As an unemployed graduate in Ireland, it is not really that I feel ignored, but more so that I feel recognised for all the wrong reasons. That is as desperate, a source of cheap labour, exploitable.
I’ve just returned from an interview in Cork for a jobbridge position. I knew that it was being offered as a jobbridge internship, but I thought, naively, that perhaps they would consider offering me a little extra money if I became an intern. Surely if I moved such a distance to do the internship, they would offer a little extra money, perhaps transport, or free lunch. I thought, surely they know €150 a week is not a liveable wage?
I currently live at home with my parents in rural Mayo. Opportunities are few and far between here and I jumped at the chance of an interview. So I spent €50 on getting three separate buses to Cork and €30 on a hostel because the interview was scheduled early in the morning. Including money for food, I’d spent €100, my weekly income.
I arrived at the fairly dingy-looking office, to see that at least three others were being interviewed for the same position. The interview was with two individuals, who confirmed with me that I had been on the live register for 3 months. They went on to tell me that the position was a full time one, five days a week, and that I should keep my schedule open for some evening work.

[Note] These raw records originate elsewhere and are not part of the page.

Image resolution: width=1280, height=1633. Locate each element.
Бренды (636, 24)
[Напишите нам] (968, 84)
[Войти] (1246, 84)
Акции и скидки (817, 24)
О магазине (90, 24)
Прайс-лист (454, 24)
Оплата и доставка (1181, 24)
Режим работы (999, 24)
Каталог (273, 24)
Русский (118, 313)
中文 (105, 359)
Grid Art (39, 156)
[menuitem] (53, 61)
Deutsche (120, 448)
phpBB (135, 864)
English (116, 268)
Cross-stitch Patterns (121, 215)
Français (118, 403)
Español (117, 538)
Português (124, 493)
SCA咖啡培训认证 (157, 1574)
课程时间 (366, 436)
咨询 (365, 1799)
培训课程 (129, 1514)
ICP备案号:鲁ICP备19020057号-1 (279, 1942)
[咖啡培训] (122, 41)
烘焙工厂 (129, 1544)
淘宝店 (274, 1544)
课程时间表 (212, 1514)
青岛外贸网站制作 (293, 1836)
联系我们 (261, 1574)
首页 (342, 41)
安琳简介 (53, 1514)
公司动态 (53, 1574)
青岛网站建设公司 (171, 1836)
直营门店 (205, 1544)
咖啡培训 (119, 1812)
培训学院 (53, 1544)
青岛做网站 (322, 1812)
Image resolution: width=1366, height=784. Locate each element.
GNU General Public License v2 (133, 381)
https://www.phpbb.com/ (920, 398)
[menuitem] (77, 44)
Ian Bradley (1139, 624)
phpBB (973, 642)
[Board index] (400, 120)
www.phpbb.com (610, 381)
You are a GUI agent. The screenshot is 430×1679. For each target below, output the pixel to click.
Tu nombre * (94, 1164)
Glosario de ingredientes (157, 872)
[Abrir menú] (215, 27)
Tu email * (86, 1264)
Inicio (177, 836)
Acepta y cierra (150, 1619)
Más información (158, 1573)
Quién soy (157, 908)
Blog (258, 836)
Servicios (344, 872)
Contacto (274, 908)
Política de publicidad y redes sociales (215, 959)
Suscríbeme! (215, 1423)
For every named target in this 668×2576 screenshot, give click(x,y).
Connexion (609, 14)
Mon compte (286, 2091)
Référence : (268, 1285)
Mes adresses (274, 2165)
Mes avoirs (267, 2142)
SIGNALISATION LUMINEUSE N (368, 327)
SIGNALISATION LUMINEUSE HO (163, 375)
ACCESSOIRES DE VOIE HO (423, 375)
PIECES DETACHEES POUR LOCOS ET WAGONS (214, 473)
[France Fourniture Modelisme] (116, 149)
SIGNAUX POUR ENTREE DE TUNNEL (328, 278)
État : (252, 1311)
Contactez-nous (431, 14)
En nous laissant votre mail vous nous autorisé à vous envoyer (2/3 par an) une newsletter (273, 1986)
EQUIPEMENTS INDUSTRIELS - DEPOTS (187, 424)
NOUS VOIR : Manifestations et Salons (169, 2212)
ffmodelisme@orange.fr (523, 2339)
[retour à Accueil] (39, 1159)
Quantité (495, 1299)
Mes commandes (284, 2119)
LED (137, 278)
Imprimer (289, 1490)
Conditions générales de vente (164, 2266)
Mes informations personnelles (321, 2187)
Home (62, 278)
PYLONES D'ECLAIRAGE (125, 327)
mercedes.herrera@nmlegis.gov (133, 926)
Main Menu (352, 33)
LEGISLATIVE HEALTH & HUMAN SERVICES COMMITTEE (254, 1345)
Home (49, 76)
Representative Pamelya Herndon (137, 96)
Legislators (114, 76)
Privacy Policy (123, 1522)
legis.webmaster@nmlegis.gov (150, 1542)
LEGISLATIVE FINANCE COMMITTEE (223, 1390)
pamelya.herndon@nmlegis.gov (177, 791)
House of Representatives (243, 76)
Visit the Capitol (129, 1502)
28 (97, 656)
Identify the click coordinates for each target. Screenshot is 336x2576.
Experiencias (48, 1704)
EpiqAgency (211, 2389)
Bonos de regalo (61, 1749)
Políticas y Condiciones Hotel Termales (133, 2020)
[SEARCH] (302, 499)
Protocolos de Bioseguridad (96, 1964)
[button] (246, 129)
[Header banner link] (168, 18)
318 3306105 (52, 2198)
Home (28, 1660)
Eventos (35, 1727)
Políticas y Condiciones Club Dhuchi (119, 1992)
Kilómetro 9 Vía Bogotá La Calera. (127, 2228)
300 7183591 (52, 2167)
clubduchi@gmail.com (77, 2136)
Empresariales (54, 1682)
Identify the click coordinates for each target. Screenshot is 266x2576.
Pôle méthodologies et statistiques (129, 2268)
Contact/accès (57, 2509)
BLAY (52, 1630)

I had discussed the internship with my parents prior to attending the interview and they said they would try to help me financially (my father is retired and my mother works as a carer for a relative). I thought I could muddle along, perhaps take up an evening course and make the most of training resources available in Cork that are severely lacking here in Mayo, some of which are free for jobseekers. It was made clear in the interview that this would not be an option. I should remain as flexible as I can – for €150 a week.
I have attended jobbridge interviews in the past, but none like this. The fact that I was being offered an unlivable wage was not even a talking point, it astonished me. Equally astounding was the commitment they were expecting of me when the pay was so meagre. Essentially, I would deprive myself for the sake of this company for nine months. After which time, they’d probably wash their hands of me.
I’m incredibly tired of job searching when almost every job I’d like to do is an internship. These schemes are not acceptable, it is really no surprise that the only “youth guarantee” which I know of in Ireland is emigration.